Wednesday, November 06, 2013

GBIF and Github: fixing broken Darwin Core Archives

Following on from Annotating and cleaning GBIF data: Darwin Core Archive, GitHub, ORCID, and DataCite here's a quick and dirty example of using GitHub to help clean up a Darwin Core Archive.

The dataset 3i - Cicadellinae Database has 2,152 species and 4,749 taxa, but GBIF says it has no georeferenced data. As a result, the map for this dataset looks like this:

Gbif 3i

I downloaded the Darwin Core Archive and was puzzled because the occurrence.txt file contained in the archive has latitude and longitude pairs for some of the records. How come there is no map? After a bit of fussing I discovered that the meta.xml file that describes the data is broken. It lists a column which doesn't appear in the data file, so everything after that column gets shifted along and hence the column headings for latitude and longitude are out of alignment with the data.

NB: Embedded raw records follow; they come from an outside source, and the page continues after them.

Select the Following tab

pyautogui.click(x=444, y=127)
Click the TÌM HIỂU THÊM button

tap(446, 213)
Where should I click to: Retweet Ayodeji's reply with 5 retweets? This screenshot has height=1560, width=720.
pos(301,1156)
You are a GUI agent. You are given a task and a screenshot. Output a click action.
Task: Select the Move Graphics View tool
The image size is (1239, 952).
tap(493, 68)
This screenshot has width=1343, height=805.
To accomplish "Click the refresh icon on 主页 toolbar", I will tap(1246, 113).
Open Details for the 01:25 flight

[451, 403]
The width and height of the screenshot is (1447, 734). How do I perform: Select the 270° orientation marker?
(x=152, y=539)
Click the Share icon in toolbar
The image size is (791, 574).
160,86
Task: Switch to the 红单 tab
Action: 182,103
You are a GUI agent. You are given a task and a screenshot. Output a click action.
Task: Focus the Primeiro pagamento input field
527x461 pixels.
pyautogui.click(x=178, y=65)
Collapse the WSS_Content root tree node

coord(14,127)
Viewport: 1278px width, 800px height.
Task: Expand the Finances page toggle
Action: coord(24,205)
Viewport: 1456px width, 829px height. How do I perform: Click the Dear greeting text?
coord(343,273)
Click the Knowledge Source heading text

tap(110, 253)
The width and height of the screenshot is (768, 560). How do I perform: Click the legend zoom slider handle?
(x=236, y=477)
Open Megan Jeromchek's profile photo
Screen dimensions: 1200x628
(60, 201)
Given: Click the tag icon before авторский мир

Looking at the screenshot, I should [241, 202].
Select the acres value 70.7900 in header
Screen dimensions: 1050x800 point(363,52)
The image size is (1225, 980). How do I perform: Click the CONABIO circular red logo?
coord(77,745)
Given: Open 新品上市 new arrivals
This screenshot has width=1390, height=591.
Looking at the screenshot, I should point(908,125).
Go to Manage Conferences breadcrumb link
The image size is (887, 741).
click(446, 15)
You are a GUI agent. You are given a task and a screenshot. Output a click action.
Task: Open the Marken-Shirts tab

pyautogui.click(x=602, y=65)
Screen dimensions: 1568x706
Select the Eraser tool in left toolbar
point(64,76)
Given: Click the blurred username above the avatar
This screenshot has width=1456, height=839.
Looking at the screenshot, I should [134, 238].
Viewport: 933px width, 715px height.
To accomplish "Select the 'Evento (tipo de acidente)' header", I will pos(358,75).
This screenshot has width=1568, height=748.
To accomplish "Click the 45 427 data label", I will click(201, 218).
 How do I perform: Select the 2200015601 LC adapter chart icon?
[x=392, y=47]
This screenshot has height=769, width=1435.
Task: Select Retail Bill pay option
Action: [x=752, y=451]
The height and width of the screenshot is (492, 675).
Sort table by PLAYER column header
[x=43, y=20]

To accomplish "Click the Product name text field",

So, I loaded the Darwin Core Archive into GitHub (you can see it here), then fixed the error, and then for fun extracted the latitude and longitude pairs as a GeoJSON file. GitHub can display this on a map:

Note that we now have a fairly extensive set of georeferenced data points for these insects, and this data hasn't made it onto a GBIF map because of a simple error in the metadata. I keep finding cases like this, which suggests that GBIF has more georeferenced data than it realises.